While strength building machines such as the Nautilus system have devised ingenious methods of compensating for these limitations, momentum and inertia remain problematic.
VERT machines, on the other hand, have no inertia to overcome. Stop the bar during any exercise and it just sits there. Resistance is developed through powerful hydraulic pistons monitored by computer 16,000 times a second and is not influenced by gravity, so momentum is similarly absent. Stress on joints is markedly reduced, a valuable benefit for older and arthritic fitness enthusiasts.
Two other major differences separate VERT training from both free weight and typical machine resistance systems.
The computers that continually monitor how much speed, force, and power is being generated can be programmed to make instantaneous adjustments to the workout. They also provide real time readouts of every repetition in each exercise, detailing time, speed, and force.
VERT machines cannot only be programmed for speed or resistance, but can alter speed and resistance within each movement to compensate for hitches in the explosive movements.
For a volleyball or basketball player, these minute changes in speed in a jumping movement can be critical.
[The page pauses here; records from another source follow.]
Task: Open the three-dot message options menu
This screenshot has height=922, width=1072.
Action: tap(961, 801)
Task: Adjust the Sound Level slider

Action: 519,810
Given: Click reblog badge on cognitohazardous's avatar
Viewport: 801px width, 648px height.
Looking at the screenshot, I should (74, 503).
Typically, someone begins a jump rapidly and then slows down before accelerating again, notes Sean Harrington, the former Los Angeles Lakers and Los Angeles Kings trainer who combined the VERT components into an integrated system.
If you change the speed or resistance during that period you can begin to eliminate that momentary slowdown and produce even, powerful acceleration. That translates into quicker and higher jumps.
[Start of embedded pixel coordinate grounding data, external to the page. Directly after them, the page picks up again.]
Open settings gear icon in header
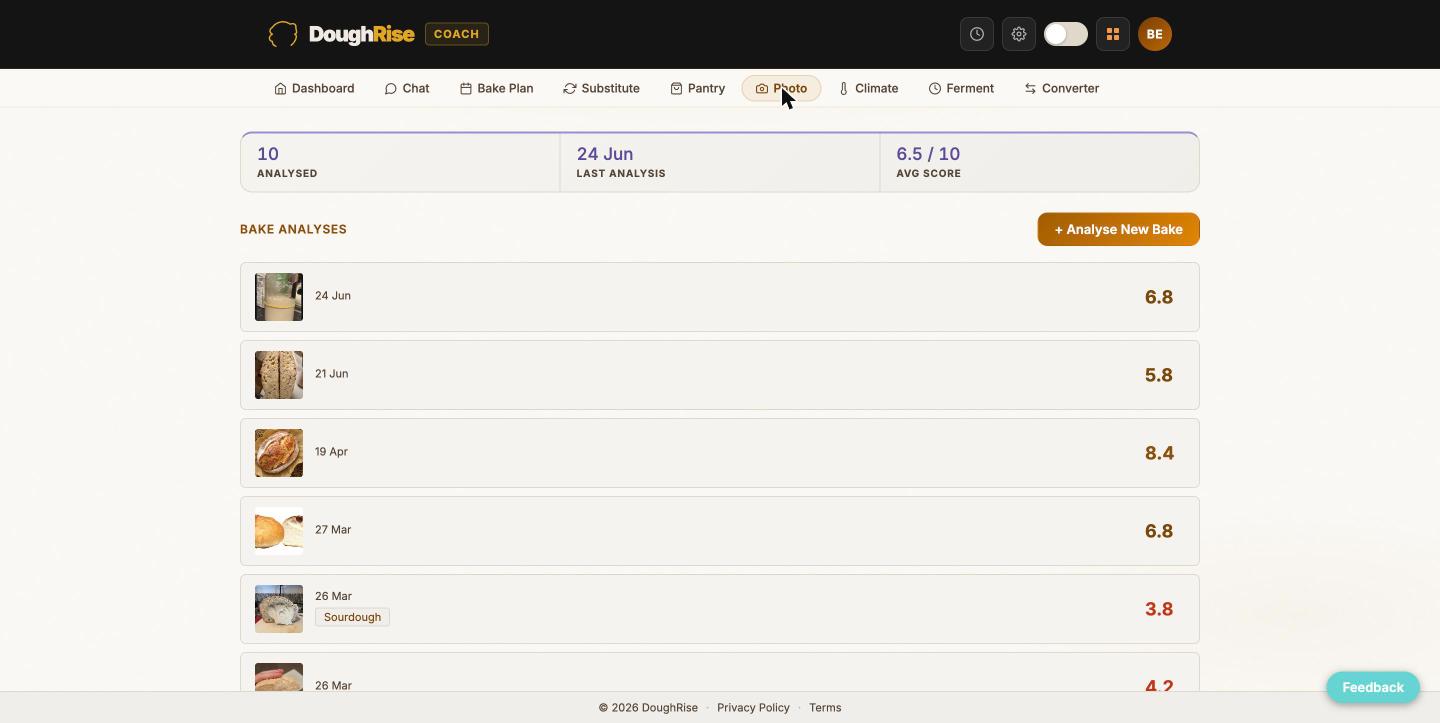This screenshot has height=723, width=1440. [1019, 34]
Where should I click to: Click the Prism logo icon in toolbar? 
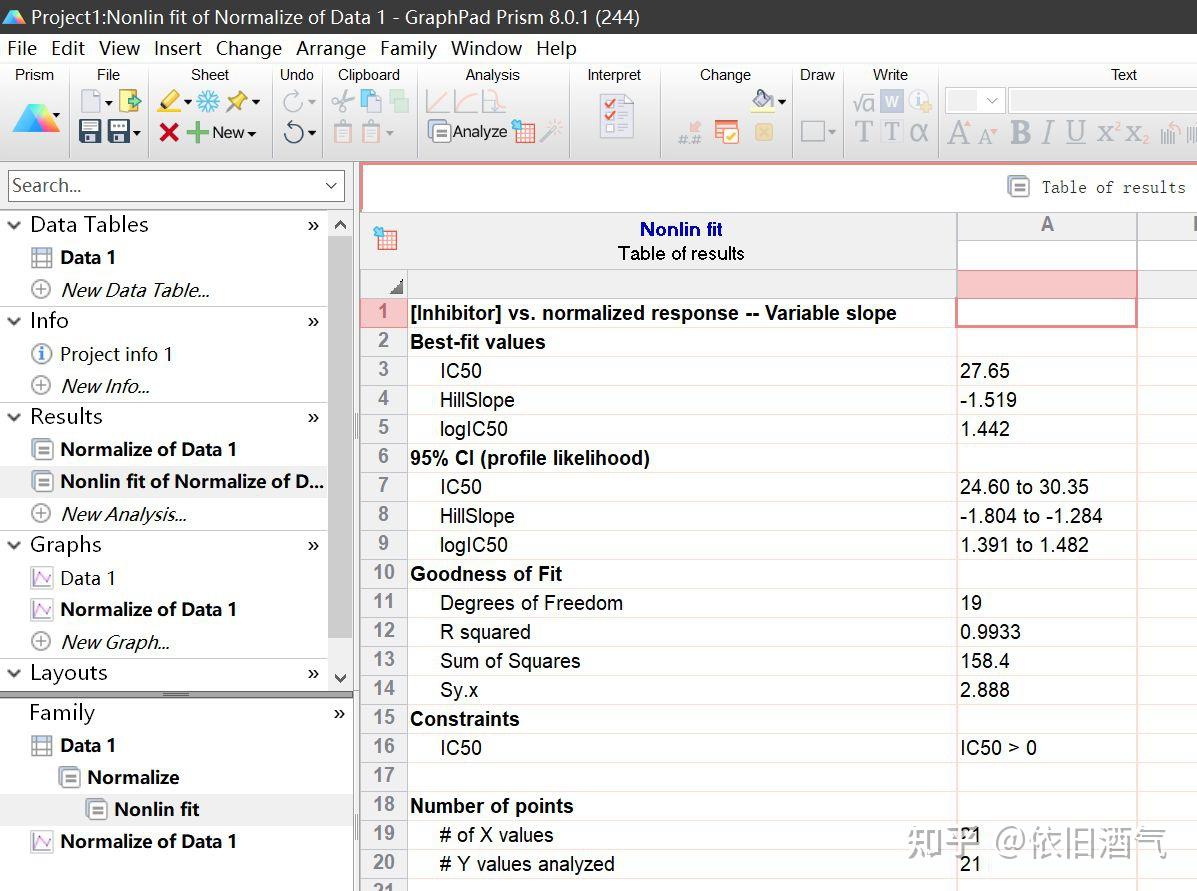tap(35, 118)
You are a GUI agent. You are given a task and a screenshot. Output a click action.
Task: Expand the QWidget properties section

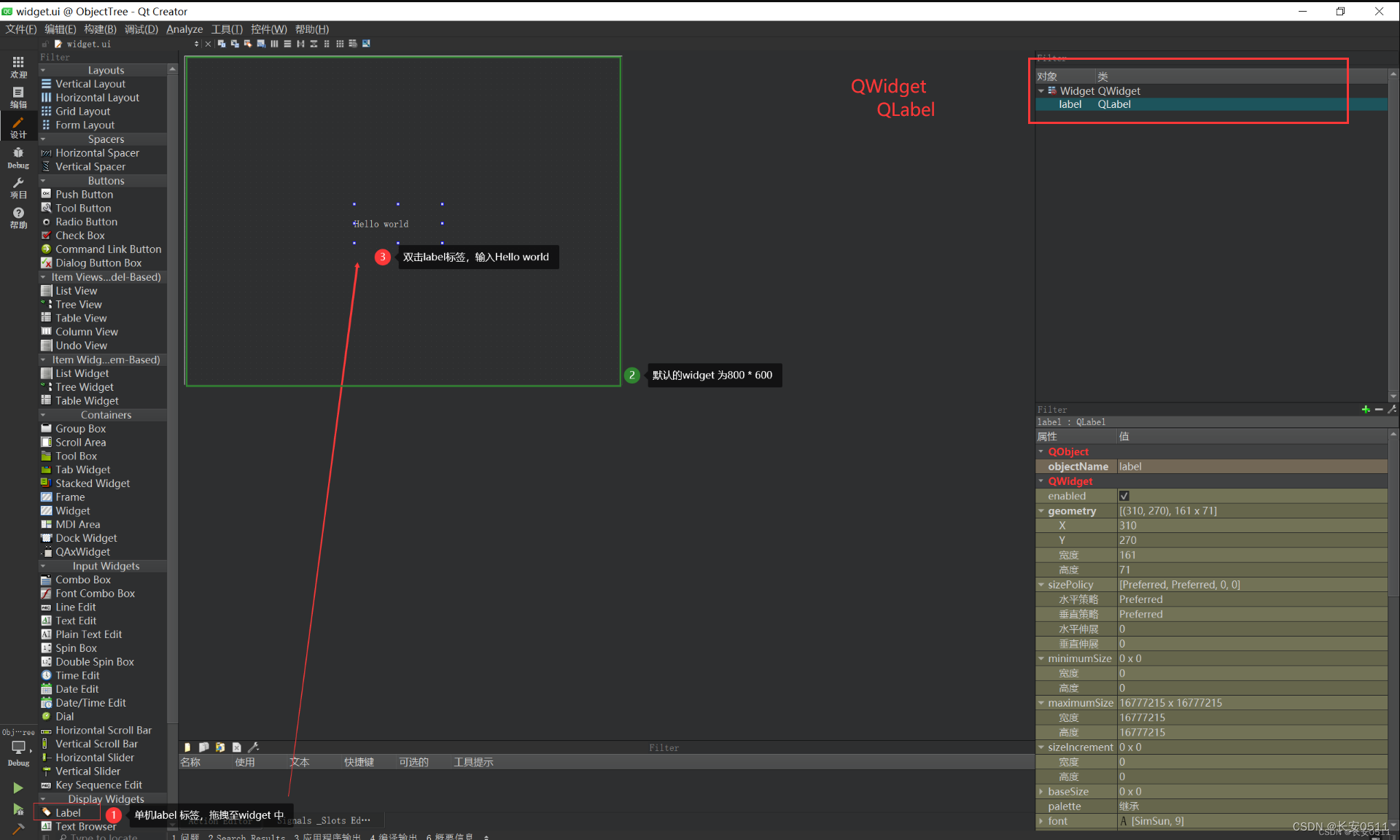(1040, 481)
VERT machines also combine opposing muscle group exercises. Rather than simply pressing a bar overhead, and then resisting gravity as it comes down, the athlete has to pull the bar down after they've pushed it. This assures that muscle groups are trained symmetrically.
In effect, one exercise becomes two and training time is halved. Krayzelburg completes a set of 10-15 repetitions in each of two opposing exercises in a lightning-fast 8-12 seconds.
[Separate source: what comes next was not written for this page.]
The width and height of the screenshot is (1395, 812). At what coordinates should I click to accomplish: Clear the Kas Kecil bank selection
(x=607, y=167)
For busy executives, this is a huge time boon. Krayzelburg's typical weight room workouts used to last hours now they average 40-60 minutes. General fitness goals for mere mortals can be done in half that time.
Not all convinced
Although VERT counts the most elite athletes in its membership, not everyone is convinced. Boyd Epley, assistant athletic director and strength and conditioning coach for the University of Nebraska, considered by many to be the dean of USA applied strength trainers, is one of them.
It's still a machine, and it takes away from the synergistic stabilization muscles required in real athletic movements, he observes.
Theis counters that VERT has an extensive supply of weights as well. "Athletes will still need them to produce the muscular mass and enormous strength needed in their chosen sport. Using both is fine. But there is simply no way you can push significant resistance at the speed, and over the range of motion VERT offers, he says.
That means that every athlete who uses these has a unique advantage because his force is generated at the repeating and extraordinarily rapid rates seen in his sport, Theis adds. You can have all the strength in the world, but if somebody has that strength and additional speed, you're going to be in for a long day.
The chances of that occurring are limited for the time being: VERT is currently confined to Santa Monica plus a few machines in Chicago that just happen to be owned by Michael Jordan's manager.
"It's good for me, though," laughs Krayzelburg. If anybody is going to come gunning for me, they'll have to keep up with my type of training. That means I'd have to see them here and so far that hasn't happened. My improvements since the Olympics have been far beyond what I expected, and I'm using VERT to help me stay as far in front as I can.